Input data START

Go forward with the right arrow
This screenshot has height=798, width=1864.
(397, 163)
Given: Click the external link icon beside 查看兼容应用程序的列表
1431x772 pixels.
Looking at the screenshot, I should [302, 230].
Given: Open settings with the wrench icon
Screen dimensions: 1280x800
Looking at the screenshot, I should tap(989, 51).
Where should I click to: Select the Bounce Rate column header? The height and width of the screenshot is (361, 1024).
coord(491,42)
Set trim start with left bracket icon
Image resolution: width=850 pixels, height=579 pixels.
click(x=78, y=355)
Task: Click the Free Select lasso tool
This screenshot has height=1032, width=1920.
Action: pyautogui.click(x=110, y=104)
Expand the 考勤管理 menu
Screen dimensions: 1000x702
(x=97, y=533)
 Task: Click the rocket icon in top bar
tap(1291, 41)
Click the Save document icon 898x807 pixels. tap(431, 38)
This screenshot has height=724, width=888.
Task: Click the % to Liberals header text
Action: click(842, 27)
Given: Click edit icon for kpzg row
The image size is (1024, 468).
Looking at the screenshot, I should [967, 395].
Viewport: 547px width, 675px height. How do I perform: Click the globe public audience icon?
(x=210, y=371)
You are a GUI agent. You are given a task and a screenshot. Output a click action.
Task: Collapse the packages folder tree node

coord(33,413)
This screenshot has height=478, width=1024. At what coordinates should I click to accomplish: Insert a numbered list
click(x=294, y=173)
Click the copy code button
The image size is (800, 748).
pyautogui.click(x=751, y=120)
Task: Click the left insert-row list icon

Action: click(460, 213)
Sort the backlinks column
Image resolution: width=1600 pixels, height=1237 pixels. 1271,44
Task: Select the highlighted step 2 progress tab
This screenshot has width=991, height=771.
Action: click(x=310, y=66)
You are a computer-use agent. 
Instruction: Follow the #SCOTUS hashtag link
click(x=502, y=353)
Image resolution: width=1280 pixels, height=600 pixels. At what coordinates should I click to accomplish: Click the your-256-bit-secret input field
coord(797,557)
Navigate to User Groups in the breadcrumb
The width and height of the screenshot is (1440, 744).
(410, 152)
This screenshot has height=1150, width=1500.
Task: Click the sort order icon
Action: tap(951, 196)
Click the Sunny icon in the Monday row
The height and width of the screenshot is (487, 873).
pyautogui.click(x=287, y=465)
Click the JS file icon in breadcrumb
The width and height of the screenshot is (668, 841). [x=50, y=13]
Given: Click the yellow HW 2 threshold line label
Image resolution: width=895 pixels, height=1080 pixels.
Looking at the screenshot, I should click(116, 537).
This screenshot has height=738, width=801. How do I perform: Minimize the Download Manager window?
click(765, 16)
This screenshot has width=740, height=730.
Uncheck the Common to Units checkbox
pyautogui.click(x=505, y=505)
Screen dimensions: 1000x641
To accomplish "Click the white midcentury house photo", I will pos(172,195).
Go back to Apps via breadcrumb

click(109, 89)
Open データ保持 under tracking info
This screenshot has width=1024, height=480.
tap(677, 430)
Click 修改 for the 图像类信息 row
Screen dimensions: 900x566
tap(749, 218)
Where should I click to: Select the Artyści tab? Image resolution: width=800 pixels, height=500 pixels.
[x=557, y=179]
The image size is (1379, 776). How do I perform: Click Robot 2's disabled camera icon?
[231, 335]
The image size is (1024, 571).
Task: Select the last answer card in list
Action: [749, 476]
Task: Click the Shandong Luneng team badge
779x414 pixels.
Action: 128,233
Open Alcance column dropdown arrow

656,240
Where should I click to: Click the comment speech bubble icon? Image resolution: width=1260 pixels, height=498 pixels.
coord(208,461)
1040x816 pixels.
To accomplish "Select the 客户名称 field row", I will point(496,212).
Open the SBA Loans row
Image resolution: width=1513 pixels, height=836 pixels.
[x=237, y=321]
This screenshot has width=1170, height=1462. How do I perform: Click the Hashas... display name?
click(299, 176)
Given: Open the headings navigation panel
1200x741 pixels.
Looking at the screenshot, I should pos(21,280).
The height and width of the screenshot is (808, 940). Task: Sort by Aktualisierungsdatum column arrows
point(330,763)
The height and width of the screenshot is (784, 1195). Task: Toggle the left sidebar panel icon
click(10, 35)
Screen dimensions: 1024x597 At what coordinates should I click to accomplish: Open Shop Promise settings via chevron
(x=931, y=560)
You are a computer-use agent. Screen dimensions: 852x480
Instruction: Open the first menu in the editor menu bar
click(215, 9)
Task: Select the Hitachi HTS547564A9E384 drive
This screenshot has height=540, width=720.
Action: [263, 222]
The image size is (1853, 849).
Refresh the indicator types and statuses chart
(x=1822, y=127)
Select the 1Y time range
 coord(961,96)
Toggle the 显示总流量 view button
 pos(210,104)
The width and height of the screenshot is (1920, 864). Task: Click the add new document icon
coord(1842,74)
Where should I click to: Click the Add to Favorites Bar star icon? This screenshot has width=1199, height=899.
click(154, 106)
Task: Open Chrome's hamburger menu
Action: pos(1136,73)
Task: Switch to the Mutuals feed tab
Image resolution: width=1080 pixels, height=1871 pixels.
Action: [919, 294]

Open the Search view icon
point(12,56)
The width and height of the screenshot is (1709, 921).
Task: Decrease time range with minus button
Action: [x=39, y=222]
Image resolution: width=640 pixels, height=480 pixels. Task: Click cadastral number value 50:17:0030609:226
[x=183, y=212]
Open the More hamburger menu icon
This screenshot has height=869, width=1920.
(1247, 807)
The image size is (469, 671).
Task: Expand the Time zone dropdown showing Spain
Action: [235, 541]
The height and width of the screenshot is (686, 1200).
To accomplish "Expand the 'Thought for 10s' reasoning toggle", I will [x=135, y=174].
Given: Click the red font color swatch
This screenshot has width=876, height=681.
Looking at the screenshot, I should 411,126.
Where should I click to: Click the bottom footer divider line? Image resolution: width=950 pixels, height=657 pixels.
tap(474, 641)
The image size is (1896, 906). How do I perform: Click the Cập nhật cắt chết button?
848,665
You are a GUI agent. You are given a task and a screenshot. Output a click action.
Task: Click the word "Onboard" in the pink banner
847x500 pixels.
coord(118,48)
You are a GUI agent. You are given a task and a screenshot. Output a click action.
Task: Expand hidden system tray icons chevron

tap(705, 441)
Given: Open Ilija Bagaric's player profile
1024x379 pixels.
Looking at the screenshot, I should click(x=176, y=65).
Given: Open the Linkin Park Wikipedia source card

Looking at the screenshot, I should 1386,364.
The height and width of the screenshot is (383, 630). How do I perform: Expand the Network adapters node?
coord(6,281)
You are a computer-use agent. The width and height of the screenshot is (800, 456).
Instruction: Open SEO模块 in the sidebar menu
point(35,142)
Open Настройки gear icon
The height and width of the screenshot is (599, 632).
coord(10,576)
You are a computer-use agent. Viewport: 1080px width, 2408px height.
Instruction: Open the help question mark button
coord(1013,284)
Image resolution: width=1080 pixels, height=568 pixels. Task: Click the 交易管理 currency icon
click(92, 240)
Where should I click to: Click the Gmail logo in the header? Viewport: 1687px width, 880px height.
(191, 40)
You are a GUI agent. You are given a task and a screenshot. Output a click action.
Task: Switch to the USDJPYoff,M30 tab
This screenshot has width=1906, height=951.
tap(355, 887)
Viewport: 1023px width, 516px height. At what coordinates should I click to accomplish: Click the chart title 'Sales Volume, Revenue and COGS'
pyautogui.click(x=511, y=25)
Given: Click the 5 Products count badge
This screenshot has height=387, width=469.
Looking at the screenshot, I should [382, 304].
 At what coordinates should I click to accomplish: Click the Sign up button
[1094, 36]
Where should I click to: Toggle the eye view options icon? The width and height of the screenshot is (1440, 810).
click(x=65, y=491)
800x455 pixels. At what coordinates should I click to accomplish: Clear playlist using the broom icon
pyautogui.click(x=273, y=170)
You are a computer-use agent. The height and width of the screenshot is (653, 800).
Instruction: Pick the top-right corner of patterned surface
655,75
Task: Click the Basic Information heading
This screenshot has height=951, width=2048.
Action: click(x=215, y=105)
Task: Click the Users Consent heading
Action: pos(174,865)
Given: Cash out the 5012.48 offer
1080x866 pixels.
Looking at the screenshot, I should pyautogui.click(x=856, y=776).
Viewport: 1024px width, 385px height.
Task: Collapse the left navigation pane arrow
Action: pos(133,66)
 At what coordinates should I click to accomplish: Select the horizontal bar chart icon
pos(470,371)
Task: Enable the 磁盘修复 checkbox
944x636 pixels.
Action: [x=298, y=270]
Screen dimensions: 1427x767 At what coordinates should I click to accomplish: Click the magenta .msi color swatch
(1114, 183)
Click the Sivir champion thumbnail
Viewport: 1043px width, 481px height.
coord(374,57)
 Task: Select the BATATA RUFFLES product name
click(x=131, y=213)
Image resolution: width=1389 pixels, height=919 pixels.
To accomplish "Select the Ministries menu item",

Input data END

Work required —
All lines of the entries containing the string "computer" must be shown in full.

Written answer —
You are a computer-use agent. 
You are a computer-use agent. Screen dimensions: 852x480
You are a computer-use agent. The width and height of the screenshot is (800, 456).
You are a computer-use agent. Viewport: 1080px width, 2408px height.
You are a computer-use agent. The height and width of the screenshot is (653, 800).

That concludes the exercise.